▶ Aim
Report how many lines in the items below contain the word "door". Give only the number.

▶ Exercise material
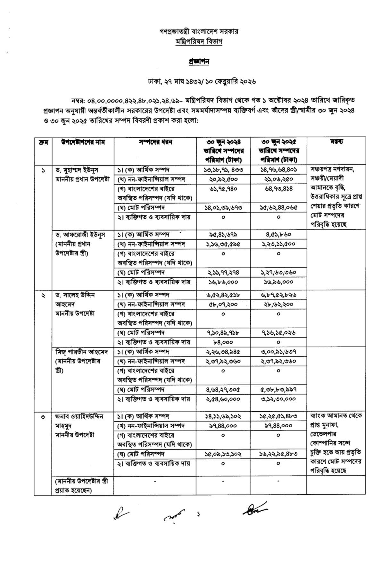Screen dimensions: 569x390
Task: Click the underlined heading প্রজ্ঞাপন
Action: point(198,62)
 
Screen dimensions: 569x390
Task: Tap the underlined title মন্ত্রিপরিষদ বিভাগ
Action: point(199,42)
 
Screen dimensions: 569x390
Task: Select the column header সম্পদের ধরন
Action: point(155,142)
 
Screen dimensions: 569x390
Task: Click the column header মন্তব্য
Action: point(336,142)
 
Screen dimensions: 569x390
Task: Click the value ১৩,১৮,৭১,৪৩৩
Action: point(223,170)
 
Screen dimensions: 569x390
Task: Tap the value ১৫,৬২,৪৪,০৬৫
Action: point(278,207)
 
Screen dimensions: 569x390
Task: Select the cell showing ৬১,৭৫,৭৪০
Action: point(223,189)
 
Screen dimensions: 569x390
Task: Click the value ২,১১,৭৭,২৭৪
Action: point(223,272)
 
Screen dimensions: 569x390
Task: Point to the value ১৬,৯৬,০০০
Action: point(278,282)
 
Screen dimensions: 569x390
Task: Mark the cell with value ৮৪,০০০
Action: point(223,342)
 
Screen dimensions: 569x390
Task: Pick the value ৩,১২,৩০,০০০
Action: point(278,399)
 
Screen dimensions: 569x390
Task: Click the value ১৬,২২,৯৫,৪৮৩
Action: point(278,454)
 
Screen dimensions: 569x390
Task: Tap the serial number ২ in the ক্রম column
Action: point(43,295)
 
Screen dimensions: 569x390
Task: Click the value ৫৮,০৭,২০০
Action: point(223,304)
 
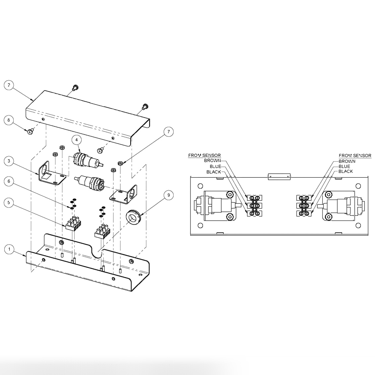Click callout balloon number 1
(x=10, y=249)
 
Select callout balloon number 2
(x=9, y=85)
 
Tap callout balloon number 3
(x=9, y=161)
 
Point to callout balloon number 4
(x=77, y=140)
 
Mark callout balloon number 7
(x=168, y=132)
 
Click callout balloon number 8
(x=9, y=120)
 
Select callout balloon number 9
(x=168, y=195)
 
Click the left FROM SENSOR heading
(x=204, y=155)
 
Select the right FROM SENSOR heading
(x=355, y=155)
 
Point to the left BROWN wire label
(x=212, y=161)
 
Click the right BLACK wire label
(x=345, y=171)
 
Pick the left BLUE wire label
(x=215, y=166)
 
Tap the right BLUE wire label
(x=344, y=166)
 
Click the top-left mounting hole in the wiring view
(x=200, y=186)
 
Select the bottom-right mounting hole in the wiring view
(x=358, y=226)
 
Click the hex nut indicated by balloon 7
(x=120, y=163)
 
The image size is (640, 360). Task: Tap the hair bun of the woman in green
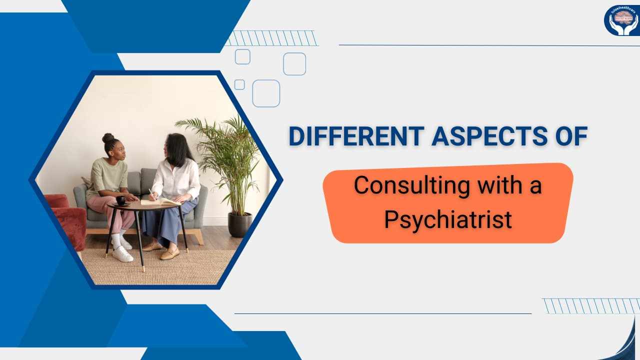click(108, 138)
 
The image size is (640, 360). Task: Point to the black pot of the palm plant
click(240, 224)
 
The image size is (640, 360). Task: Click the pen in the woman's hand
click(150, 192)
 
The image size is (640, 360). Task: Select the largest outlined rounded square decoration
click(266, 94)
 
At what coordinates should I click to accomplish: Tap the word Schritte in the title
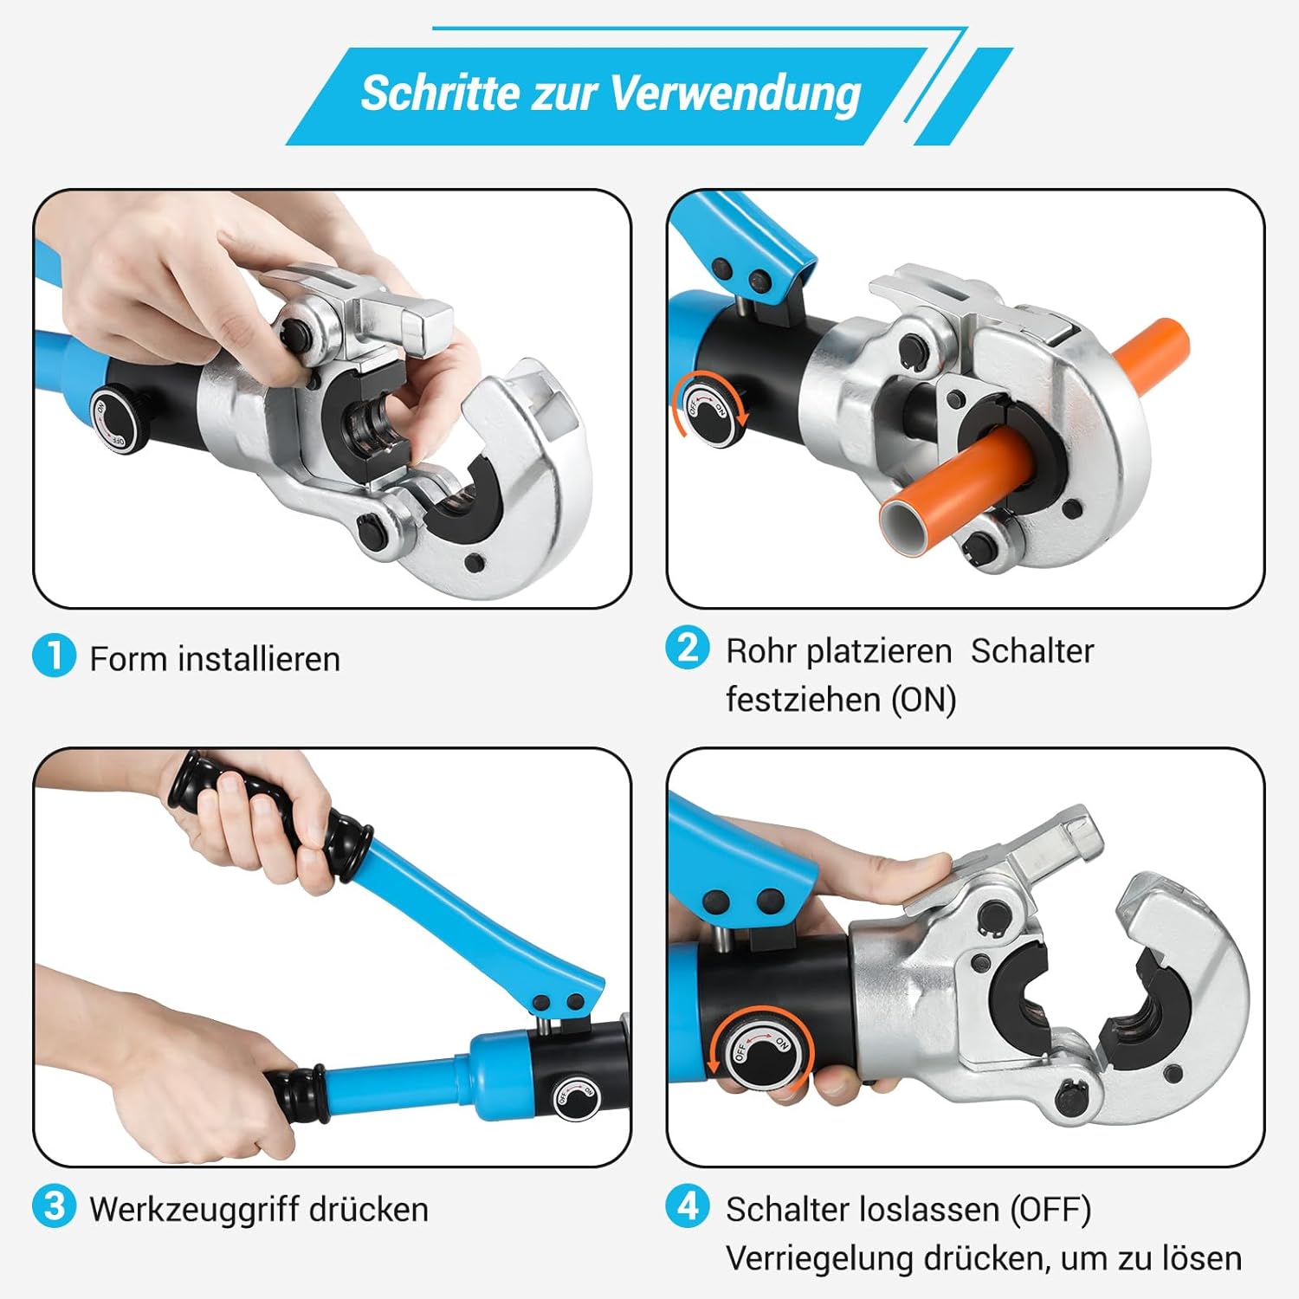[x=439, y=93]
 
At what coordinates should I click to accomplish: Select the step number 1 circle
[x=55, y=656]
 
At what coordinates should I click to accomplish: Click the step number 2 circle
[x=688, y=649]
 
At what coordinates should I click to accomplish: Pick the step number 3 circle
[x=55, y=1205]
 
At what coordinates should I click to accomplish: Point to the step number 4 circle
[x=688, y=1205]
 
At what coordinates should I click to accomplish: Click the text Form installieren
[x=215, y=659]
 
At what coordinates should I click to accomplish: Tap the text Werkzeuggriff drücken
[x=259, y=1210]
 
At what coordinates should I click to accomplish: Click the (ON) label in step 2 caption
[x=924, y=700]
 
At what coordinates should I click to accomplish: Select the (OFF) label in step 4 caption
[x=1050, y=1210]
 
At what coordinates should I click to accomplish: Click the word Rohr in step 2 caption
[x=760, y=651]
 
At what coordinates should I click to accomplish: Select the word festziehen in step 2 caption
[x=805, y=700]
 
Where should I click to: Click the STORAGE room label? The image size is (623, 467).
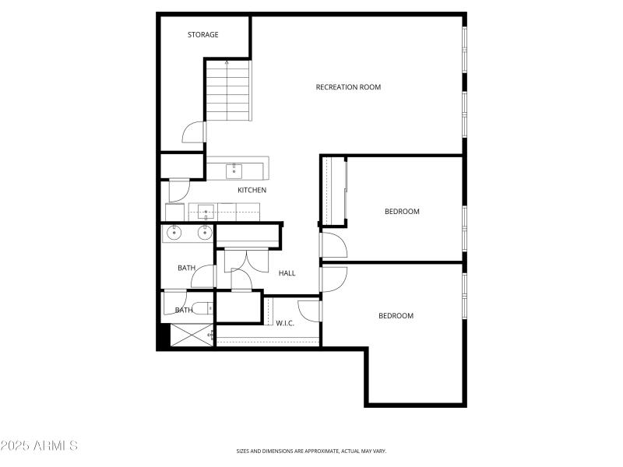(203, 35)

==

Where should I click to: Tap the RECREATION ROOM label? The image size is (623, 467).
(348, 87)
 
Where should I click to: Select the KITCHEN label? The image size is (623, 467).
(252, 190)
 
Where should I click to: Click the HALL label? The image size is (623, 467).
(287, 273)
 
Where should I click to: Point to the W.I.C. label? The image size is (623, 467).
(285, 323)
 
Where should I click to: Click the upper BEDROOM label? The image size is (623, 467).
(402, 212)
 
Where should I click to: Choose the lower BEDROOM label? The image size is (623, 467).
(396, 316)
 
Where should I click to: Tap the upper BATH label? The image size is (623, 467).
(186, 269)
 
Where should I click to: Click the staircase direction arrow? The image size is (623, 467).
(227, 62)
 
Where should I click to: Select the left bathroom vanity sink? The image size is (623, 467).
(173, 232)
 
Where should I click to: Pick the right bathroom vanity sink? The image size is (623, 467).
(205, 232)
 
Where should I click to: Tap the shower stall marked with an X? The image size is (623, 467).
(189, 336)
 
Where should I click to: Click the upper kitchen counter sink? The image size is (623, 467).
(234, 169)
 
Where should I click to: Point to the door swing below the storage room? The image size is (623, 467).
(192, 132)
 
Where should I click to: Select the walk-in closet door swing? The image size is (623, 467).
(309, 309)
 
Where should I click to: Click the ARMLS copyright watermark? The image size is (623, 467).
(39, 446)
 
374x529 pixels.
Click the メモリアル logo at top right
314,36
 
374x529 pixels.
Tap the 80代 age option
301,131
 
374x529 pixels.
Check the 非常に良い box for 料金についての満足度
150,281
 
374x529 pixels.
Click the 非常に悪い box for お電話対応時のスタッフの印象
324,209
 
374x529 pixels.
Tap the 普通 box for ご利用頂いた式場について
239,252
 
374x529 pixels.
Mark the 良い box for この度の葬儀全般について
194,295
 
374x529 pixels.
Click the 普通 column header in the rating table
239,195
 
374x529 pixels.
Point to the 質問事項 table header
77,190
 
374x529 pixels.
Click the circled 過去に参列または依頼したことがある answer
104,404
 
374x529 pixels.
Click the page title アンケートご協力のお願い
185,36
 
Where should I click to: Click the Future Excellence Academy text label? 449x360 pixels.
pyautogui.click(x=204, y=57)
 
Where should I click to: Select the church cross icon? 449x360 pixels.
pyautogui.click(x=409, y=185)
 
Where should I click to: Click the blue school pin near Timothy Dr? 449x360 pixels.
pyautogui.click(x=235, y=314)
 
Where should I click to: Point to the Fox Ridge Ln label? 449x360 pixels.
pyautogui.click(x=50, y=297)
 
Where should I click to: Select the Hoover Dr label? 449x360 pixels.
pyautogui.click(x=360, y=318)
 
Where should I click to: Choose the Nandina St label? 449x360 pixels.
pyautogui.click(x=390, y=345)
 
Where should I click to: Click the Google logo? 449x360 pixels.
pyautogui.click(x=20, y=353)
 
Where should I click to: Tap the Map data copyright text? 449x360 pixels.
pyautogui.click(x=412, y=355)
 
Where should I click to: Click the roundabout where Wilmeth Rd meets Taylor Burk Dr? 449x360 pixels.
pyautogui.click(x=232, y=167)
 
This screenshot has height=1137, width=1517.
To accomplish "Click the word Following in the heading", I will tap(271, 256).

--

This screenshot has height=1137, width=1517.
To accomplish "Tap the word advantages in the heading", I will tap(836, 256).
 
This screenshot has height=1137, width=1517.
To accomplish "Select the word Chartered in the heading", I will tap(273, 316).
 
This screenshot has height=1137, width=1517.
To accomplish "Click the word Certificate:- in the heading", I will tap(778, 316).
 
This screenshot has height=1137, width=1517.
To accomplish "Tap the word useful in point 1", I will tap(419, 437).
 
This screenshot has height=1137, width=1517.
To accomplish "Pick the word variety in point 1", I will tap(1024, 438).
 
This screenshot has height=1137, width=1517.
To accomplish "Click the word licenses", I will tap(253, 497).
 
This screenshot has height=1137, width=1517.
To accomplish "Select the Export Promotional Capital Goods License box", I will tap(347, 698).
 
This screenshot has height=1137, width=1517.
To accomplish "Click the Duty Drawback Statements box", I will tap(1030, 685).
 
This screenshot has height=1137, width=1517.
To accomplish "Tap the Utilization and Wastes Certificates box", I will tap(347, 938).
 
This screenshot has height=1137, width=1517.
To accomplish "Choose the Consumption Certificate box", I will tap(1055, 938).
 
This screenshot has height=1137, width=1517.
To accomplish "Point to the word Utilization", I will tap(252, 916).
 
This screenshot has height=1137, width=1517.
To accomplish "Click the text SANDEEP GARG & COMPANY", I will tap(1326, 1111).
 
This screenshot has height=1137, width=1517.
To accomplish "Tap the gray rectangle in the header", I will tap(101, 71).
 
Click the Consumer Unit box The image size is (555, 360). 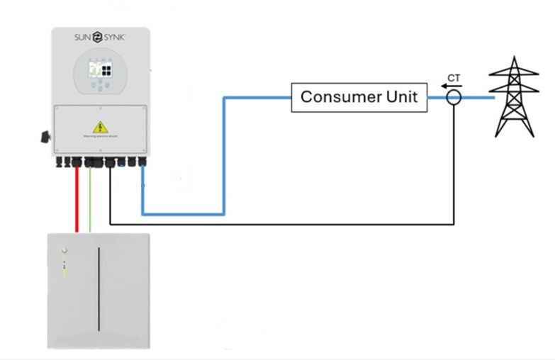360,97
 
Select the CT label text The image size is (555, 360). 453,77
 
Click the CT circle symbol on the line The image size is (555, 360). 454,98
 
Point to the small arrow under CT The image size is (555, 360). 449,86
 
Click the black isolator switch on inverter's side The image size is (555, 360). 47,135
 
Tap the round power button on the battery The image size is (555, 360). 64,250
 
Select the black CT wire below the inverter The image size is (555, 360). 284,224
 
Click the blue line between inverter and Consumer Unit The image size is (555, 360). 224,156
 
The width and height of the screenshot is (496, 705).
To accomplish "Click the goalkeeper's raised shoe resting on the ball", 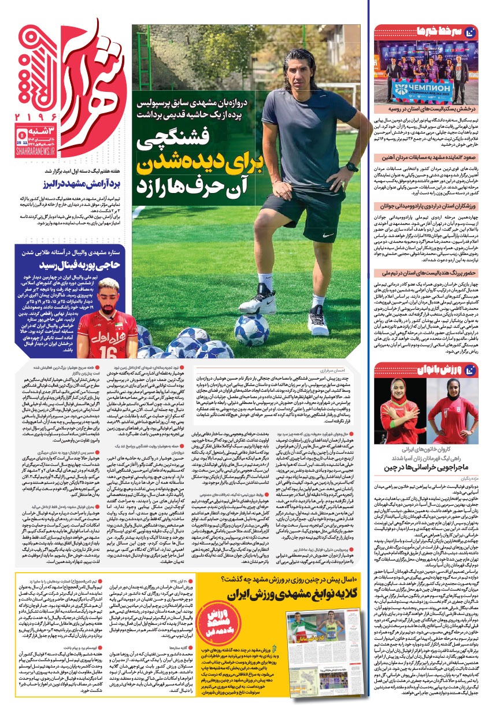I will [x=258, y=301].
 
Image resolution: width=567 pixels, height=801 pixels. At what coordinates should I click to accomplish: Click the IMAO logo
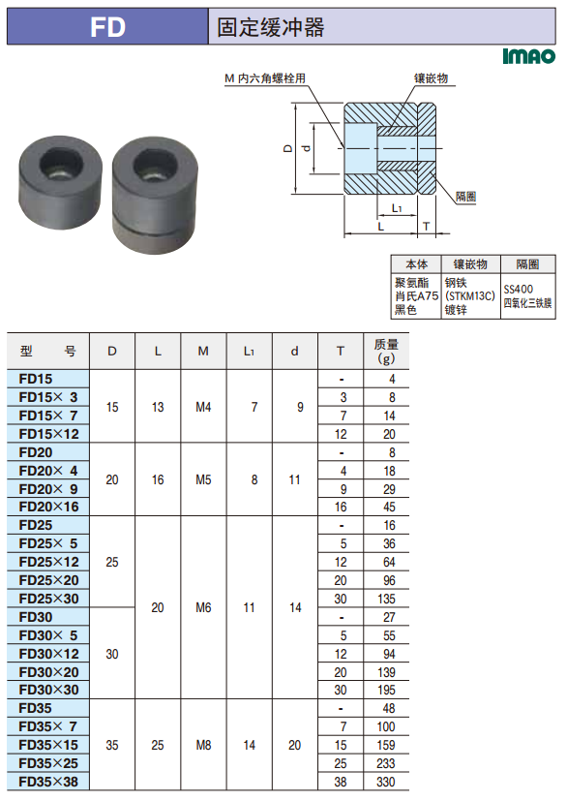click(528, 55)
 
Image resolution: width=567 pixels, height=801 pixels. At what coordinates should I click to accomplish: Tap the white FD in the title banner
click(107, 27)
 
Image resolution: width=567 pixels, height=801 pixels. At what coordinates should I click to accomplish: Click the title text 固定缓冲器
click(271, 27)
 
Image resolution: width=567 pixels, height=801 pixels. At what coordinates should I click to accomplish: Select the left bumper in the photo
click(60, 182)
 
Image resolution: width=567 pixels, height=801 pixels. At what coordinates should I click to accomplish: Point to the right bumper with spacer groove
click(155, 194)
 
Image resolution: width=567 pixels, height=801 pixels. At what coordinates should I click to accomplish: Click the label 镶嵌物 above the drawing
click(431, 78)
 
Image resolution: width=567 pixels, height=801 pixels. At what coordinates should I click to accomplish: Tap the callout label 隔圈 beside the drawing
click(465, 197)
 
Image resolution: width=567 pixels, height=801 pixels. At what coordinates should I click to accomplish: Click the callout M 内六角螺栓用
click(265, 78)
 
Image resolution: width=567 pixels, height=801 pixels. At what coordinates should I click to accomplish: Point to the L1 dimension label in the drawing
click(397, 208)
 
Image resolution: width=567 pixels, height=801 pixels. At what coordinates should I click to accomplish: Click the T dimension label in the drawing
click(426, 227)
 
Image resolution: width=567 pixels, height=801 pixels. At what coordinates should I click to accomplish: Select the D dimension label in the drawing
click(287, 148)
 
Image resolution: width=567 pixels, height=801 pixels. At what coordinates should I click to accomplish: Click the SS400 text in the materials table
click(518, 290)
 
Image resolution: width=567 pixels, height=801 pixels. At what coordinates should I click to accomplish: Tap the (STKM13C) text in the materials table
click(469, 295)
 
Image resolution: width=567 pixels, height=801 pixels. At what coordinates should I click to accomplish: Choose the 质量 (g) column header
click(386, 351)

▶ Expected answer
2